● **Passage to read**:
Fei-Fei Li Releases New Achievements in the World Model Just Now

Bring 100 million splats to the browser, enabling mobile VR to open ultra-large-scale 3D worlds.

Less than a week after the release of the new models Marble 1.1 & 1.1-Plus, World Labs, the unicorn in spatial intelligence founded by Fei-Fei Li has announced new news -

Open-source 3D Gaussian Splatting Rendering Engine Spark 2.0.

We have developed a streamable Level-of-Detail (LoD) system for 3D Gaussian Splatting, redefining the possibilities of web 3D rendering.

Spark 2.0 is built on Three.js. Users can stream ultra-large-scale 3D worlds containing over 100 million splats (3D Gaussian points/splatter points) to any device via WebGL2, including desktops, iOS, Android, and VR.

For example, the Coit Tower scene below consists of over 40 million splats and can be fully interacted with in the browser:

There are more 3D scenes to experience on the official blog:

Traditional 3D modeling uses triangles with texture mapping to piece together the surface of an object.

3D Gaussian Splatting uses millions of translucent ellipsoids (i.e., splats). Through the color fusion of these ellipsoids, it presents ultra-realistic details:

What is a splat?

Each splat is defined by five attributes: position, XYZ axis scaling, rotation angle, color, and opacity.

The most common method for rendering splats on the screen is the painter's algorithm.

Just like painting, where you paint the distant objects first and then the nearby ones, you arrange millions of small ellipsoids in order from far to near and stack them layer by layer to calculate the final image in real-time.

This is like a digital pointillist painting, except that it uses 3D Gaussian distribution contours to create the image.

Fei-Fei Li commented on this achievement as soon as it was announced:

Spark 2.0 can now stream and render over 100 million splats on any device! I'm very proud to contribute to the open-source ecosystem of web-based 3D Gaussian Splatting rendering!

Spark System Design

Spark was originally an internal 3D Gaussian Splatting rendering engine developed by World Labs.

At that time, all web rendering engines on the market had obvious shortcomings. For example, some engines could only correctly render one 3D Gaussian Splatting object at a time; some engines could not animate splats dynamically; and some engines were developed based on niche 3D frameworks or used the not-yet-popular WebGPU technology, resulting in limited device compatibility.

This internal rendering engine was showcased in the team's large-scale world model research preview released in 2024 and the early scene demonstration project Lofi Worlds.

● **To-do list**:
**1.** In the Spark 2.0 article, which five attributes define each splat?
**2.** Resume the Spark 2.0 article after its last sentence.
The records that follow come from a separate source unrelated to the article.

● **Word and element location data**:
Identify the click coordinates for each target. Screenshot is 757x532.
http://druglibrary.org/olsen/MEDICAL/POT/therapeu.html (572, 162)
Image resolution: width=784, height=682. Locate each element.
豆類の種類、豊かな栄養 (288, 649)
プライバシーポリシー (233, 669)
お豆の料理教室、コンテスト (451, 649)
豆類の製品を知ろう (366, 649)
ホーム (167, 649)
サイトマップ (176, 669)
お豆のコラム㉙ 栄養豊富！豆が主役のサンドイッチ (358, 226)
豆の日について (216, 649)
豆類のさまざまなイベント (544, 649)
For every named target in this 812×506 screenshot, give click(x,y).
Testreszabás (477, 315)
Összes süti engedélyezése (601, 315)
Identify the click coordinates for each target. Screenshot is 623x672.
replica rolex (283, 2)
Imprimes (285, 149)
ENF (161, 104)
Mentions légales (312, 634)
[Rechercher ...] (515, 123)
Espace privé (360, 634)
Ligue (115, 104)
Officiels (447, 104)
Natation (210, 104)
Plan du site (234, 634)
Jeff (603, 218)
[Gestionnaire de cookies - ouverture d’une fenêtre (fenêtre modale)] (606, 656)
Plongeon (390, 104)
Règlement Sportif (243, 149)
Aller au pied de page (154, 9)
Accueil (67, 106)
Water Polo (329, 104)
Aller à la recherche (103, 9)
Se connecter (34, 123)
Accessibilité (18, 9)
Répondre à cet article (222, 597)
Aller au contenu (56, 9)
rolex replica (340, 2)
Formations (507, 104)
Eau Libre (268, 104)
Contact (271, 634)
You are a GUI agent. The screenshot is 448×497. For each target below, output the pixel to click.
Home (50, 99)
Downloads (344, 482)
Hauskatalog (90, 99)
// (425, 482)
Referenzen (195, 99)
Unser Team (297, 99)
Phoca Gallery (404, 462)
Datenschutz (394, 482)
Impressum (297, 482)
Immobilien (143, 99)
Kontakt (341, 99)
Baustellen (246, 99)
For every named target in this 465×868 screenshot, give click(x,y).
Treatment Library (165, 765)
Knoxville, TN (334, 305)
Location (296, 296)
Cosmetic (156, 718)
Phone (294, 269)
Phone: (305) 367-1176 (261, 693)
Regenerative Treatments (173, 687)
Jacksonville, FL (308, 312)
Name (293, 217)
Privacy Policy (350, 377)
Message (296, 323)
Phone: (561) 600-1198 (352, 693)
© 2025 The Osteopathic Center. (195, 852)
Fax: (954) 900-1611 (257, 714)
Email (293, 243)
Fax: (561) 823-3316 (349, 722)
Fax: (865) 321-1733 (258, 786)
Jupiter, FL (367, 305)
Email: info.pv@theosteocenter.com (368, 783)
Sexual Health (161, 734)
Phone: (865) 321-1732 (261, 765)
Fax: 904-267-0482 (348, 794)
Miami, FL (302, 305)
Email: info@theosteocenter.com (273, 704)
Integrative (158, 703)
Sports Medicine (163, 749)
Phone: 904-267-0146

● **Task results**:
**1.** Position, XYZ axis scaling, rotation angle, color, and opacity.

**2.**
In order to enable more developers to create interactive 3D Gaussian Splatting web experiences, the team integrated their technical accumulation and open-sourced a general-purpose 3D Gaussian Splatting rendering engine last year.

It was originally named Forge and was introduced by QbitAI at that time. Later, it was renamed Spark.

Spark is built on the mainstream THREE.js framework. At the same time, the team chose WebGL2 as the technical foundation, which is currently the only 3D web API that can run stably on almost all devices.

The team said that the development of Spark has always been in sync with Marble.

The official blog details the technical aspects of Spark.

The new Spark 2.0 enables preprocessing, streaming loading, and cross-device rendering of ultra-large-scale 3D Gaussian Splatting scenes on the web.

The key lies in the integration of three technologies:

Level-of-Detail (LoD) Technology: Pre-generate splat data at different resolutions and intelligently select the subset of splats to be rendered based on the camera's perspective. For areas that are too far away for the naked eye to distinguish details, reduce the number of splats to be rendered, thereby significantly improving rendering performance.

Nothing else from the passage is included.